When he went on television—as he did for four decades— Ronald Reagan played in a higher league than other politicians.
In 1956, the Democratic presidential candidate hated television. The high-minded Adlai Stevenson, former governor of Illinois and future U.N. ambassador, thought it below him. To him, television smelled of Madison Avenue.
Worse yet, that little box with the fuzzy picture was a mystery to him even when he was coerced into hiring a bright young University of Chicago grad, Bill Wilson, as his consultant on the new medium.
The problem was that Stevenson, skilled at giving speeches in person, had only a faint idea what Wilson's job was. "I'm having a lot of trouble getting a picture on my television set," the upset candidate phoned Wilson one night during the '56 Democratic convention. Would he be kind enough to hustle over to the Blackstone Hotel and fix it?
That same year, Ronald Reagan was racking up some of the best numbers on TV. Where Democrats' guy couldn't tell the difference between his media consultant and a TV repair man, General Electric Theater was the third most popular show on television.
As I said, he was up playing in the majors while the other side was still in peewee.
A life in the spotlightNor did he surrender his advantage, grabbed with his debut on G.E. Theater in 1954, not until that beautiful, truly Lincolnesque letter he wrote the country in 1994 telling us of his Alzheimer's.
When it came to using television, let's agree, it was rarely much of a contest. When Reagan ran for California governor in 1966, the opposition ran an ad reminding voters that it was "an actor" who shot Abraham Lincoln. Let's count the people that turned off:
- Everyone who made a nickel in the film and television industry, and that's a lot of Californians.
- Everyone who liked movie stars.
- Everyone who knew Reagan, not as an actor playing somebody else but as the guy who came into our home every week as himself, you know, "Your host, Ronald Reagan." When the politicians were out with the boys, riding what Reagan called "the mashed potatoes circuit," he was home with their families.

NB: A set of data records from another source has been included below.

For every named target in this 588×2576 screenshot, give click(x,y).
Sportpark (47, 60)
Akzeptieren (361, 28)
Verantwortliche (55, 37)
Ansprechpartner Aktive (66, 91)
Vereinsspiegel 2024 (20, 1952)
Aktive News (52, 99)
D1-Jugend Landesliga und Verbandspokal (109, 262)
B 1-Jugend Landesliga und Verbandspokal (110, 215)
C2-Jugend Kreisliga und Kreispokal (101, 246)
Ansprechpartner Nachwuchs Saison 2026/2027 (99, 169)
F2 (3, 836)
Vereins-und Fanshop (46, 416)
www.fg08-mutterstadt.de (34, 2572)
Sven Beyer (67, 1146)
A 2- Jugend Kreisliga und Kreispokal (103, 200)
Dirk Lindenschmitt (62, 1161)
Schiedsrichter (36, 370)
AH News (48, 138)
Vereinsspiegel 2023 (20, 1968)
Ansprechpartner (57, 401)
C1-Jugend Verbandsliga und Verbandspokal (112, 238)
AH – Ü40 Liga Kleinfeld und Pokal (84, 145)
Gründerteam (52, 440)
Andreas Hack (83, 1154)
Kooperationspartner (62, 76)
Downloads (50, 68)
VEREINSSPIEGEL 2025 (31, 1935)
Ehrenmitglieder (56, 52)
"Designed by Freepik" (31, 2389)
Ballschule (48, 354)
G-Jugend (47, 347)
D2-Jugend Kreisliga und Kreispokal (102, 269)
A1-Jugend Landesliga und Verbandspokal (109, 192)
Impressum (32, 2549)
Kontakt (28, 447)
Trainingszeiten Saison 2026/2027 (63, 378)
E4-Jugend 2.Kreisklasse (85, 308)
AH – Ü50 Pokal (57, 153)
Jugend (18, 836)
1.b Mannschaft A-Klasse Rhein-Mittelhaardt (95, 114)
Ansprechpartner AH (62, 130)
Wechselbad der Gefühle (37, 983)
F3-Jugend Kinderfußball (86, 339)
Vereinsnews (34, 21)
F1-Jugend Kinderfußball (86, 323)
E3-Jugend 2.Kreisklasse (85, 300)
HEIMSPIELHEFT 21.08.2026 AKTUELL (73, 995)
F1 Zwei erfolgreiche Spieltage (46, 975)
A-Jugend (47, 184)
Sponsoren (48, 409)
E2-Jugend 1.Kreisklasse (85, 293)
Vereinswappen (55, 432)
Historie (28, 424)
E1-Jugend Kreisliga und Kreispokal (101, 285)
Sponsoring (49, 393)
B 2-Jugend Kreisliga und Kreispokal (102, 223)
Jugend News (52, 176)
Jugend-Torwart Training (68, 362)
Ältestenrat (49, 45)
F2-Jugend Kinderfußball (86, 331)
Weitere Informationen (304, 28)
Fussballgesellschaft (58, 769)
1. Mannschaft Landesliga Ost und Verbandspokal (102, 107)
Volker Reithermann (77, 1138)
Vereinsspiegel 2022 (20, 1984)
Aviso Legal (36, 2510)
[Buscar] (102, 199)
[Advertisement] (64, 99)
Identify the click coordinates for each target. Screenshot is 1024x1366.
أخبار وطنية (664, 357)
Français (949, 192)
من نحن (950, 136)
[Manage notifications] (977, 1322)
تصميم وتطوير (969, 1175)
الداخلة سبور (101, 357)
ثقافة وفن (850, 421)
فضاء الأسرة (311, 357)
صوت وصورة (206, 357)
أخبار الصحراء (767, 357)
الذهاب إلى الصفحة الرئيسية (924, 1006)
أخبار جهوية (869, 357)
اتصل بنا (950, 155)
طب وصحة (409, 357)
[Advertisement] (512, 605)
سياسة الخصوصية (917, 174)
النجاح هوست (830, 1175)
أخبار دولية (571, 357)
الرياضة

As Pat Brown, the once-popular incumbent Reagan bounced from the governor's chair in '66, the challenger had succeeded with the public in making himself one of "us." He reduced the Democratic governor to being one of "them."
Reagan liked being one of us. He used television is keep it happening. On G.E. Theater, he wasn't a star, simply our "host." He was going to watch the show along with us. He didn't make the company products, he simply enjoyed them, as we could at he and his family's "totally electric home."
In politics, that's called positioning. For forty years, Reagan used television to place on our side of events. "There you go again," he chided Jimmy Carter in their 1980 debate as if he next to us on the couch.
It was an instinct for the camera he never lost.
I recall the January night in 1983 when he came to the Capitol to deliver the State of the Union. Armed with copies of the speech, Democrats on the House floor were planning to bushwhack the President. They found a line in the text of Reagan's speech delivered to the press where he appeared to admit it was the administration's duty—his— to do something about the jobless rate then hovering in low double digits. "We who are in government must take the lead in restoring the economy."
The Democrats had hatched a plan, which they proceeded to execute. As the President read the line, they rose in a standing ovation thereby intending to embarrass him.
For a moment Reagan seemed to be caught off guard. The message to the country was sharp and sound: They were cheering the President's grudging admission that it was up to his Administration to do something. Reagan paused, waiting for the applause to abate, acknowledging the little tease from the Democratic backbenchers with a long, good-natured smile.
Then, with perfect Jack Benny timing, came the haymaker: "And there all along I thought you were reading the papers." The Democrats, thinking the President was referring harmlessly to the speech texts many of them had in their laps, erupted in laughter. They had failed to see the mischief. To the people back home in their living rooms, the barb was unmistakable: those legislators were just a pack of feet-up-on-the-desk, newspaper-reading, cigar-chomping pols. Reagan, the master, had got his 'studio audience' to provide a laugh track for the joke of which they themselves were the butt.
A week later, he pulled a similar number, this time employing the White House press corps as his studio audience. In the midst of an afternoon press conference, his wife, Nancy, wheeled in a birthday cake. The President was seventy-two.
As Reagan cheerily began slicing pieces for all those assembled, ABC's Sam Donaldson barked out, "But you understand we won't sell out for a piece of cake. No deals."
"Oh," the President said, looking directly at Sam, "you've sold out for less than that."
Ronald Reagan dominated television not just because of his ability with a script but ceaseless attention to the camera. More than anyone else in the room, he knew what we would see. That made him one of "us." And that, right to the end, meant all the difference.